Although PRG has supplied equipment for some of the major players, it has also worked with new acts, continuing to support them as they’ve grown to become international success stories. Sanderson, who specialises in account managing new and emerging talent, elaborated: “A lot of people we work with start with a trailer on a van and there is a real sense of pride when what were the smaller acts such as Florence + The Machine, Gotye and The xx stick with you and become a significant player. We try to specifically target emerging talent, not just the artists, but the younger designers, Production Managers, crew and those with less experience.”
    Donnelly Smith added: “The previously smaller acts that are now international artists can use PRG in a global sense because we have people on both sides of the pond looking after them. Roy and Scottie can help younger clients doing a European theatre run that have never been out in the clubs and tell them what the venue limitations are. They’ve put so many rigs in that they can guide and assist. From those small shows to the big arenas, there is somebody in the PRG team who has done it and knows how to help.”

This enthusiasm to develop talent extends to the institutions PRG has aligned itself with locally and nationally, with the team investing time to develop skills in the industry. Over the past four years Locket has supported emerging talent and built strong educational links.
    He explained: “We actively support four courses including two BTEC courses - one at The BRIT School and one at the Birmingham Ormiston Academy. We also support two BA Degree courses - at the Central School of Speech and Drama and Rose Bruford College.

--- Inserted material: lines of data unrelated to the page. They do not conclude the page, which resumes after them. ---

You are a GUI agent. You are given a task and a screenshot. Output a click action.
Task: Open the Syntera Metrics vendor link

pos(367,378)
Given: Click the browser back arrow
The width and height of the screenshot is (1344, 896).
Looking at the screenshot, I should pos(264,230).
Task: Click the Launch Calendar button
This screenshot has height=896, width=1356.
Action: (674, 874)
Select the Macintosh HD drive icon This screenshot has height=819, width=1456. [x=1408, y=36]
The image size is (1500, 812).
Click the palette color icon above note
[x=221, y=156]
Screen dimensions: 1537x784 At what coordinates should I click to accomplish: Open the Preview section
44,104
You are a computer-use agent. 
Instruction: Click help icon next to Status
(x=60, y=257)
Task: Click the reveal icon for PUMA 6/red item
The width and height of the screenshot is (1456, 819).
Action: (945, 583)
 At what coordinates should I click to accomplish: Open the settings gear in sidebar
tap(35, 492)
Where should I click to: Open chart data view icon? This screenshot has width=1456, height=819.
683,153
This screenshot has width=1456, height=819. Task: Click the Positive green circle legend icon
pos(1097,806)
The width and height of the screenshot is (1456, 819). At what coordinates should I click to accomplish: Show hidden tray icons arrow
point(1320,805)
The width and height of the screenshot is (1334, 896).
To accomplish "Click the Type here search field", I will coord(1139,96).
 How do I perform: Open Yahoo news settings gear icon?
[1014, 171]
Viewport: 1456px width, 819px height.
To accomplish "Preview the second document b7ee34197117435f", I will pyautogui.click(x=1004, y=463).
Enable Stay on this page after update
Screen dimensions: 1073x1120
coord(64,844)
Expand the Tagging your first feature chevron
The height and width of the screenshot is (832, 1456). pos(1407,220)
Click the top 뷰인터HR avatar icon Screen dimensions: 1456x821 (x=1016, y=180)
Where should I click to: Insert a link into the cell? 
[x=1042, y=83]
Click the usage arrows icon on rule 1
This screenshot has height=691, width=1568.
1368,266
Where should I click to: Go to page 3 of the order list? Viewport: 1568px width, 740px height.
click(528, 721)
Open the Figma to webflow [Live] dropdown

“It’s more than getting passively involved - we are very hands-on and I spend a lot of time with students speaking about the industry, the opportunities and the technology. It’s also about identifying students with a relevant interest in what we do as a rental company. We want the professionals of tomorrow to have an insight into what PRG is, whether they’re going to be direct customers or active professionals in the industry. Scottie works closely with me on these initiatives and we work hard to present the personality and approachability of PRG.”
    From a recruitment point of view, PRG is keen to make contact with students as they start their career and bring new talent into the company. “We recognise that starting within the preparation departments of a rental company can be a fantastic foundation to being indispensible out on tour because you’ve  a real understanding of the equipment in a service and prep environment,” added Sanderson. “Over a couple of years people starting in our warehouse environment at PRG can prove their worth and apply to start going out as crew on site.”
    This was Locket’s own background, who started in a rental warehouse and moved around the departments before spending a period on a hire desk, and then out on site designing and operating shows. He added: “My path then moved more towards the operation and management of a business. Progression and evolution is important at PRG and deep within the ethos of the company is a focus on individual development. It’s all about putting a face on the business and forging a relationship with the talent of tomorrow.”